As Lynette suggests, the rationale for this cancellation seems very 'conflictual' itself. If it were just about Stafford-Clark's association with this production, then in the context of the allegations around him I might understand. But the RC's statement makes clear that it's now uncomfortable with the play itself, because of its themes of "grooming and abuses of power of young women", and this seems absurdly to conflate the thematic concerns of Andrea Dunbar's work with the alleged behaviour of someone on the creative team. The alarming suggestion is that Dunbar is complicit, that merely writing a play about these topics makes her an accessory.
The full statement then ties itself in further knots by saying 'The show has successfully toured to ten venues this Autumn and we remain incredibly proud that the shared collaboration made the tour possible.' So which is it - how can you be proud of something that you find too tainted to stage in your own theatre?
Post by cleopatraskryker on Dec 14, 2017 9:30:55 GMT
I urge you all to watch Clio Barnard's film "The Arbor" which explores Dunbar's work, life and legacy.

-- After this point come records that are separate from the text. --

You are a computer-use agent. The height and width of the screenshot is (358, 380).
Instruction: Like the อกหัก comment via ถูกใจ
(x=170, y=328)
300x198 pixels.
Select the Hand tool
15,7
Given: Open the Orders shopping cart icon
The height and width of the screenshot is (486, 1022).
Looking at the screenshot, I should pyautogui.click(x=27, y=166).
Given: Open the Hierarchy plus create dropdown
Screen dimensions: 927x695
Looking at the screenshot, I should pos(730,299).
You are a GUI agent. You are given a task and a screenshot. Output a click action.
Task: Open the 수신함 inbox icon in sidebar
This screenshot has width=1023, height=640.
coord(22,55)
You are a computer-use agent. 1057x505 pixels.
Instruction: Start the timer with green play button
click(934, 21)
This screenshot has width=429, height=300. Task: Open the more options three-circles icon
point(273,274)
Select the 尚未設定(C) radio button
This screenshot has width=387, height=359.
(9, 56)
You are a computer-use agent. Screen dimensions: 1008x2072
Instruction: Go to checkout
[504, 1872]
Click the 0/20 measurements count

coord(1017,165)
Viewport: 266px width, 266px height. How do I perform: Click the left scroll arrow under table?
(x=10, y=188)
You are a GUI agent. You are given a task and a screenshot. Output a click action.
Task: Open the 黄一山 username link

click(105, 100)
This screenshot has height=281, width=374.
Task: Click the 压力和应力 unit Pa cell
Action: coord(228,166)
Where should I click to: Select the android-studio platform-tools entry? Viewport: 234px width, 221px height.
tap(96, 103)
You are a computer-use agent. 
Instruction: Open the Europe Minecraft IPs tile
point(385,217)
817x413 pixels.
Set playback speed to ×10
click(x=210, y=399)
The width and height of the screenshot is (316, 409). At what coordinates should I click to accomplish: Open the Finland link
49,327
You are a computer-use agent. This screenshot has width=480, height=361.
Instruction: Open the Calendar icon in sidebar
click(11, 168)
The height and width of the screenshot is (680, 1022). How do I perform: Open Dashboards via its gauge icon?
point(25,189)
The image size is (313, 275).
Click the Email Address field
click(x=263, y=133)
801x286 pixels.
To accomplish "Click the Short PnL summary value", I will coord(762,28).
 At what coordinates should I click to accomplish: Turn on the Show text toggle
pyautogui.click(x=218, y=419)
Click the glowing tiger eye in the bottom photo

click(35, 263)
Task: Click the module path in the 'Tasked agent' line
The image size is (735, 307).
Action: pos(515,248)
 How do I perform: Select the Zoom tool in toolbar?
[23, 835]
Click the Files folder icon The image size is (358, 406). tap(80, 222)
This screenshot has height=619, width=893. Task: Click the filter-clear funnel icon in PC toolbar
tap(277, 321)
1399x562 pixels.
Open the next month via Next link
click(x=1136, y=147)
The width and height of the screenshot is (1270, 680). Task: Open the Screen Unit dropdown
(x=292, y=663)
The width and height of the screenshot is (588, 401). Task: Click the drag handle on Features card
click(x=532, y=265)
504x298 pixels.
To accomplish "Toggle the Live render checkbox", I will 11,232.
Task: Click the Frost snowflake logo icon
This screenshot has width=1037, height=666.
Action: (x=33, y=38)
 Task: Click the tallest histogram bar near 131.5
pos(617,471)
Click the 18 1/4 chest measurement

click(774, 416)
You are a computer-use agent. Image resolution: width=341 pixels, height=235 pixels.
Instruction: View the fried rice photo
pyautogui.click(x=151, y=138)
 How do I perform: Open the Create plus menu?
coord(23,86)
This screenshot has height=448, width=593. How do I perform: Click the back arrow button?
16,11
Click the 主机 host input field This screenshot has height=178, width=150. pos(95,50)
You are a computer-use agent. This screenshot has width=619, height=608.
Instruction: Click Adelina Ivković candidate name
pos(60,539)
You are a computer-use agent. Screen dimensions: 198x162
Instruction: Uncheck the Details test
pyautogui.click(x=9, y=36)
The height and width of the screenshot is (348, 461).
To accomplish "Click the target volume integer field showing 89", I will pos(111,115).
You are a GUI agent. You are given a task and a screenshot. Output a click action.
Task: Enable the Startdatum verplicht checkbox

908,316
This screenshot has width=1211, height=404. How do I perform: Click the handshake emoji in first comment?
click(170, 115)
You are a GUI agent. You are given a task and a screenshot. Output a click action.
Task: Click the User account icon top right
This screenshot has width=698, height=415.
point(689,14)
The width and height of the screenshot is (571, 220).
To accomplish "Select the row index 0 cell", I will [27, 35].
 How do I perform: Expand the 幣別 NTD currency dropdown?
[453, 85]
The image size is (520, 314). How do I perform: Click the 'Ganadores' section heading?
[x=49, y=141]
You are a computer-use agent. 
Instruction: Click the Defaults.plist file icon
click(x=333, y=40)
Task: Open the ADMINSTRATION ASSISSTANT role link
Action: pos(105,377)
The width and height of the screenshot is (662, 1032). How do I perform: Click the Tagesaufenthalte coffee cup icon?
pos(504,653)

It is a very sobering portrait, especially when you consider what happened to her kids in later years. The Estate that she set her plays on became subsumed by the drugs culture. In the light of this, as far as I'm concerned, the Andrea Project would only have any clout if they were working with kids from the Buttershaw Estate (if it still exists) in Bradford. I sincerely hope that Dunbar's children do not miss out on royalties with the cancellation of these performances. For me this issue is not about MS-C it is about Andrea Dunbar, one of very few working class female playwrights, who gave us an unflinching portrait of the world she inhabited. I would also add that her emergence as a playwright is a testimony to her survival of oppression. That says a great deal about the power of theatre.
The RC's statement makes clear that it's now uncomfortable with the play itself, because of its themes of "grooming and abuses of power of young women", and this seems absurdly to conflate the thematic concerns of Andrea Dunbar's work with the alleged behaviour of someone on the creative team. The alarming suggestion is that Dunbar is complicit, that merely writing a play about these topics makes her an accessory.
Completely 100% agree with this, and it's why the decision doesn't sit right.